Exercise text ::
Scientists struggle with confusing journal guidelines
Global survey finds that unclear publishing policies place an additional burden on many scientists who don’t speak English as a first language.
14 November 2018
Dalmeet Singh Chawla
Globally, more than two-thirds of researchers find it difficult to prepare manuscripts and to respond to peer-review comments, finds a survey of nearly 7,000 researchers from over 100 countries.
The issues may stem largely from language barriers, the report suggests (see ‘English-language barrier’). The online survey was designed to find out what issues researchers in non-English-speaking nations face when publishing in international journals to identify where more support or resources are needed.
Most respondents spoke English as a second language: only 11% had English as a first language and 45% said that they found it difficult to write in English.
The poll was carried out between December 2016 and January 2018 by Editage, a company that offers language editing and publication support services for academics. The results were released on 9 October.
Two-thirds of respondents who had authored papers felt journal guidelines in general were unclear, incomplete or both, and three out of four said that preparing manuscripts for English-language journals was the most challenging step of the publishing process.
The publishing industry needs to consider how to eliminate or minimize the additional burden on authors whose first language isn’t English, the report says. Otherwise, it adds, journals risk missing out on scientifically strong research because authors might choose to submit to regional-language journals.
Responses also revealed differing perceptions of publication ethics.
Between 10-25% of respondents said that they were confused about or unaware of: what constitutes plagiarism, the contributions that qualify for authorship, and duplicate submission — the practice of submitting the same study to more than one journal at the same time. Most were also unaware of what constitutes self-plagiarism: reusing text from their own previously published study without citing the study.
“A remarkable percentage of respondents did not have a solid understanding of some aspects of publication ethics or were not familiar with standard ethics-related guidelines and bodies,” says the report.

Provided material ::
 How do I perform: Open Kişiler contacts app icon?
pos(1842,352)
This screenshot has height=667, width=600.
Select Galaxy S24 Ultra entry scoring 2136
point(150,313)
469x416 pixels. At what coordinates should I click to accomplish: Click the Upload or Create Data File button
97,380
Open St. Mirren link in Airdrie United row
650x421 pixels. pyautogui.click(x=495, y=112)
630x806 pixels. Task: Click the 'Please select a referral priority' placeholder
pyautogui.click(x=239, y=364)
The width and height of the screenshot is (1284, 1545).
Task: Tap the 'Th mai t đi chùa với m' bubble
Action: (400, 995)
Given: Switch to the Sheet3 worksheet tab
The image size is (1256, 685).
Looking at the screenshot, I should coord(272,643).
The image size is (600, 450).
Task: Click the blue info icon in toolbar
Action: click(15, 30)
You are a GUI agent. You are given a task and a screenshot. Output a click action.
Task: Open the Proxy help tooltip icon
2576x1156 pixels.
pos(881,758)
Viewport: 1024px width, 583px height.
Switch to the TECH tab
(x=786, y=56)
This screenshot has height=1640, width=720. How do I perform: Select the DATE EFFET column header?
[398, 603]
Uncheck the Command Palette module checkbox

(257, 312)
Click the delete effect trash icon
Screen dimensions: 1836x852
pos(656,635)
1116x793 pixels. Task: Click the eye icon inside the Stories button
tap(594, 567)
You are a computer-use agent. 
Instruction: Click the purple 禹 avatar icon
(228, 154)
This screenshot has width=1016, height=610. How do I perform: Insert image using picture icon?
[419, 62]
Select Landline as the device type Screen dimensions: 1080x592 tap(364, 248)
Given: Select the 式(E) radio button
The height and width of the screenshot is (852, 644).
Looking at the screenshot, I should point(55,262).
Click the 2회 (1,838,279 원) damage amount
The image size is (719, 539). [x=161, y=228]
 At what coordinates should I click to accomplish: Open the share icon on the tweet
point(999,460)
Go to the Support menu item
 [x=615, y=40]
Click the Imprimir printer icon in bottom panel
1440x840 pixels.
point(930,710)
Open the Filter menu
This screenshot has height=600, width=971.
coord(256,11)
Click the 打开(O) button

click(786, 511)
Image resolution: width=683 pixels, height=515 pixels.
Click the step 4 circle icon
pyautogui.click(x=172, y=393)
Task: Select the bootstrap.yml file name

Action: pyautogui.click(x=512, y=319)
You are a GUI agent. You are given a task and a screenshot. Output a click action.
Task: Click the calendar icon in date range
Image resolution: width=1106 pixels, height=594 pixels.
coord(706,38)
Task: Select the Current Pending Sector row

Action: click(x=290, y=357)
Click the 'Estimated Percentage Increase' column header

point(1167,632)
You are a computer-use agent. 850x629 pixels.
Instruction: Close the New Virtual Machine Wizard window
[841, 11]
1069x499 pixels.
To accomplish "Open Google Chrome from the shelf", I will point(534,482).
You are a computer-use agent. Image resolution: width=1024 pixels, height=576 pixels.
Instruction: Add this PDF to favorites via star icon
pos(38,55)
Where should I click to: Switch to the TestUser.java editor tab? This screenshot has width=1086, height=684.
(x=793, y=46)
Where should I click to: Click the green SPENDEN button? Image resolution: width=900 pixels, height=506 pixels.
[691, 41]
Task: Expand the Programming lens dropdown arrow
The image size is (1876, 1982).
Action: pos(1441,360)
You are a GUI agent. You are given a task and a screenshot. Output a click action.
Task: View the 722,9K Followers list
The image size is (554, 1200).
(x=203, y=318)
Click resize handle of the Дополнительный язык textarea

Explore the material ::
1. According to the article on journal guidelines, what percentage of respondents had English as a first language?
2. Echo the article on journal guidelines from "The issues may" up to and including "write in English.".
3. Write what comes next in the article on journal guidelines, picking up after its final sentence.
The lines have nothing to do with the exercise.

Results for the exercise ::
1. 11%

2.
The issues may stem largely from language barriers, the report suggests (see ‘English-language barrier’). The online survey was designed to find out what issues researchers in non-English-speaking nations face when publishing in international journals to identify where more support or resources are needed.
Most respondents spoke English as a second language: only 11% had English as a first language and 45% said that they found it difficult to write in English.

3.
Academics have knowledge gaps when it comes to understanding journal processes, says Clarinda Cerejo, editor-in-chief of Editage Insights, in Mumbai, India. In some countries, for instance, copying someone’s work without formal citation can be seen as an honour rather than plagiarism, she says.
Once publishers start to understand these challenges, they can seek out solutions, says Cerejo.
Cerejo suggests that publishers could allow external companies to review their journal guidelines to make sure they are clear and understandable or set up interactive chatbots on their websites to converse with authors who have queries.
One survey respondent, Cerejo recalls, suggested that high-impact journals should have a section dedicated to papers by first-time authors to give them a greater chance of making it into the journal.
Another option could be to present journal policies in a standardized manner to make it easier for authors to differentiate between publications’ requirements, suggests Tony Ross-Hellauer, an information scientist at the Know-Center in Graz, Austria.
Ross-Hellauer is working with colleagues to assemble a database of journal policies to establish a go-to site for researchers looking for clarity on publication rules, such as whether a journal allows them to post early versions of their papers online.
Cerejo recommends that institutions, particularly those in low- and middle-income countries, should offer researchers more training on the publication process. Doing so, she says, “could really help the system because you’re bringing in diverse perspectives and you’re eliminating bias that may be inherently present”.